Le dixième degré de l'humilité est celui de qui n'est ni enclin ni prompt au rire, car il est écrit:  En riant le sot élève la voix.

Le onzième degré de l'humilité est celui où le moine, quand il parle, le fait calmement et sans rire, humblement et avec sérieux, en peu de mots et raisonnables, et sans éclat de voix.

            Pour saint Benoît, le silence et le bon usage de la parole vont de pair; c'est pourquoi il les traite ensemble, en même temps que le rire dans les degrés 9, 10 et 11 de son chapitre sur l'humilité. Le silence est essentiellement orienté vers la parole:  en premier lieu, la parole reçue dans le silence et, ensuite, la parole donnée, qui doit être née du silence et avoir été nourrie de celui-ci.

            L'attitude la plus fondamentale du moine, celle mentionnée dès le tout premier mot de la Règle, est l'écoute de la parole : Ausculta...  Et cette écoute est tout d'abord celle de la Parole de Dieu:  Parole de Dieu écoutée dans une lecture assidue de l'Écriture Sainte, mais aussi Parole de Dieu entendue au fond de notre cœur, aussi bien au cours de cette lecture que durant toutes les autres occupations de la vie quotidienne.  Cette Parole n'est entendue, comme nous l'enseigne notre expérience de tous les jours, que dans la mesure où nous faisons en nous et autour de nous le silence. 

            Ce silence doit être fait tout d'abord en nous.  C'est le silence des passions que nous devons nous efforcer de faire taire – que ce soit la colère, la jalousie, ou l'ambition, la vanité, etc.  C'est aussi le silence des préoccupations matérielles. C'est pourquoi le moine renonce à toute propriété personnelle par son vœu de pauvreté, et Benoît fait à l'abbé l'obligation de voir à ce que personne ne manque du nécessaire.  C'est aussi le silence matériel – l'absence de paroles et de bruit – destiné à favoriser le silence intérieur.

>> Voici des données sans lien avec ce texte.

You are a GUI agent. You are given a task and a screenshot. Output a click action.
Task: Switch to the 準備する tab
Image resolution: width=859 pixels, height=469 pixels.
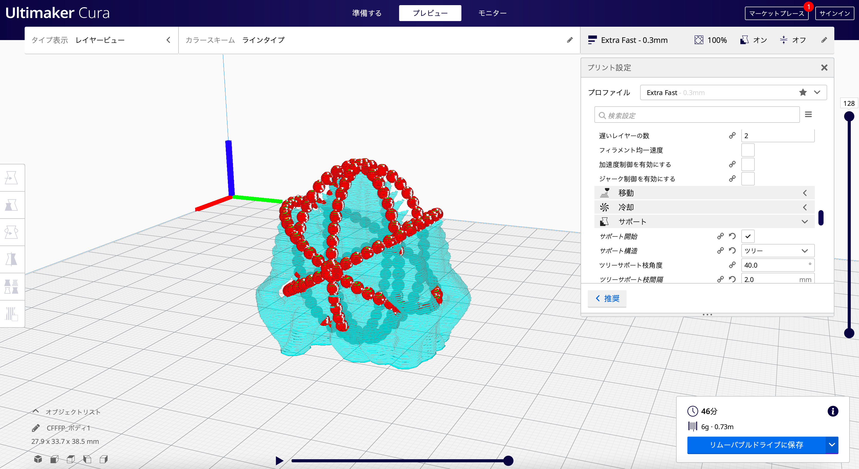(366, 13)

            Il y a des lieux dans le monastère – les cloîtres, le réfectoire, le chapitre et bien sûr l'église – qui sont des lieux où traditionnellement l'on ne parle pas.  Il ne s'agit pas d'un simple "règlement".  Il s'agit d'assurer à tout moine des lieux où il puisse à n'importe quelle heure être assuré de trouver un silence extérieur qui favorise et nourrisse son silence intérieur, afin de demeurer – ou de revenir – à une écoute de la Parole.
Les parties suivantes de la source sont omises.